EXCERPTED RECORDS

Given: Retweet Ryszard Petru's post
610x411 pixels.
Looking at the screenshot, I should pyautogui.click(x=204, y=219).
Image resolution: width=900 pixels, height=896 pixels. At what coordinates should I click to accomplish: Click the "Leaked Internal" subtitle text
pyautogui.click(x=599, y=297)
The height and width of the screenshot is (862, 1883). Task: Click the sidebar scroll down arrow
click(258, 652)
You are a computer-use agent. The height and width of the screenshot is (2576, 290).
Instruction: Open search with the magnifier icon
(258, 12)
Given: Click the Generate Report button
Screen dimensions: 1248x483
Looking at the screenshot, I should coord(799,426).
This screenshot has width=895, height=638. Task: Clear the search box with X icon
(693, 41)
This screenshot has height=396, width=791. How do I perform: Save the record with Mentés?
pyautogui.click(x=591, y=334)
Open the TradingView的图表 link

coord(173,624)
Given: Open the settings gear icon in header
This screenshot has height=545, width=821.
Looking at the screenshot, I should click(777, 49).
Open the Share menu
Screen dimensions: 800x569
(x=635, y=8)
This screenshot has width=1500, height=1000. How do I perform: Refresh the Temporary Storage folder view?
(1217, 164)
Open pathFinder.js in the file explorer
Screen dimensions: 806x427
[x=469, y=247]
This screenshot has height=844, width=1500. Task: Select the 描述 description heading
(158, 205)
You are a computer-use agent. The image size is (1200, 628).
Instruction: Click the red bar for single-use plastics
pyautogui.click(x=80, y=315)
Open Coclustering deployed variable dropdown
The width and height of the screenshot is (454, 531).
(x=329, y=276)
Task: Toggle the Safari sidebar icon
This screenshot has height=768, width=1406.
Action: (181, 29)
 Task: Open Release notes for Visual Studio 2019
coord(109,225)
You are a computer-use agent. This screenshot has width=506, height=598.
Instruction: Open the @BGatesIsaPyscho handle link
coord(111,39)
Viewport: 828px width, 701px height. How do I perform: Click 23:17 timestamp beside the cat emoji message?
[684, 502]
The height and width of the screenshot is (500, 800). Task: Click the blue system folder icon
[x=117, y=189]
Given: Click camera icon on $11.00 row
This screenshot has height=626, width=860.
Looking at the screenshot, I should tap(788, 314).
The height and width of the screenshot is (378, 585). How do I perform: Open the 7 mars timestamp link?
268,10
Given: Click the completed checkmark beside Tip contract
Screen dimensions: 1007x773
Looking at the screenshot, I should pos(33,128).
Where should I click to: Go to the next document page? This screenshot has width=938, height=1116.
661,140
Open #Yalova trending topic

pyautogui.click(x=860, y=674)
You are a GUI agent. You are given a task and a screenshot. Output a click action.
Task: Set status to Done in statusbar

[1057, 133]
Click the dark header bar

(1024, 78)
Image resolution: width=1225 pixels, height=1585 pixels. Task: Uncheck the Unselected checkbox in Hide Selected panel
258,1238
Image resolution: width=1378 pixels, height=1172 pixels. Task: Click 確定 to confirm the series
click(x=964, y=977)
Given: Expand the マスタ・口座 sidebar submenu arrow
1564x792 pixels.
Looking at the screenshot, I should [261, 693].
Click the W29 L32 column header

TASK STATEMENT
All of the data above should be duplicated exactly.

ANSWER SPACE
Given: Retweet Ryszard Petru's post
610x411 pixels.
Looking at the screenshot, I should pyautogui.click(x=204, y=219).
Image resolution: width=900 pixels, height=896 pixels. At what coordinates should I click to accomplish: Click the "Leaked Internal" subtitle text
pyautogui.click(x=599, y=297)
The height and width of the screenshot is (862, 1883). Task: Click the sidebar scroll down arrow
click(258, 652)
You are a computer-use agent. The height and width of the screenshot is (2576, 290).
Instruction: Open search with the magnifier icon
(258, 12)
Given: Click the Generate Report button
Screen dimensions: 1248x483
Looking at the screenshot, I should coord(799,426).
This screenshot has width=895, height=638. Task: Clear the search box with X icon
(693, 41)
This screenshot has height=396, width=791. How do I perform: Save the record with Mentés?
pyautogui.click(x=591, y=334)
Open the TradingView的图表 link

coord(173,624)
Given: Open the settings gear icon in header
This screenshot has height=545, width=821.
Looking at the screenshot, I should click(777, 49).
Open the Share menu
Screen dimensions: 800x569
(x=635, y=8)
This screenshot has width=1500, height=1000. How do I perform: Refresh the Temporary Storage folder view?
(1217, 164)
Open pathFinder.js in the file explorer
Screen dimensions: 806x427
[x=469, y=247]
This screenshot has height=844, width=1500. Task: Select the 描述 description heading
(158, 205)
You are a computer-use agent. The image size is (1200, 628).
Instruction: Click the red bar for single-use plastics
pyautogui.click(x=80, y=315)
Open Coclustering deployed variable dropdown
The width and height of the screenshot is (454, 531).
(x=329, y=276)
Task: Toggle the Safari sidebar icon
This screenshot has height=768, width=1406.
Action: (181, 29)
 Task: Open Release notes for Visual Studio 2019
coord(109,225)
You are a computer-use agent. This screenshot has width=506, height=598.
Instruction: Open the @BGatesIsaPyscho handle link
coord(111,39)
Viewport: 828px width, 701px height. How do I perform: Click 23:17 timestamp beside the cat emoji message?
[684, 502]
The height and width of the screenshot is (500, 800). Task: Click the blue system folder icon
[x=117, y=189]
Given: Click camera icon on $11.00 row
This screenshot has height=626, width=860.
Looking at the screenshot, I should tap(788, 314).
The height and width of the screenshot is (378, 585). How do I perform: Open the 7 mars timestamp link?
268,10
Given: Click the completed checkmark beside Tip contract
Screen dimensions: 1007x773
Looking at the screenshot, I should pos(33,128).
Where should I click to: Go to the next document page? This screenshot has width=938, height=1116.
661,140
Open #Yalova trending topic

pyautogui.click(x=860, y=674)
You are a GUI agent. You are given a task and a screenshot. Output a click action.
Task: Set status to Done in statusbar

[1057, 133]
Click the dark header bar

(1024, 78)
Image resolution: width=1225 pixels, height=1585 pixels. Task: Uncheck the Unselected checkbox in Hide Selected panel
258,1238
Image resolution: width=1378 pixels, height=1172 pixels. Task: Click 確定 to confirm the series
click(x=964, y=977)
Given: Expand the マスタ・口座 sidebar submenu arrow
1564x792 pixels.
Looking at the screenshot, I should [261, 693].
Click the W29 L32 column header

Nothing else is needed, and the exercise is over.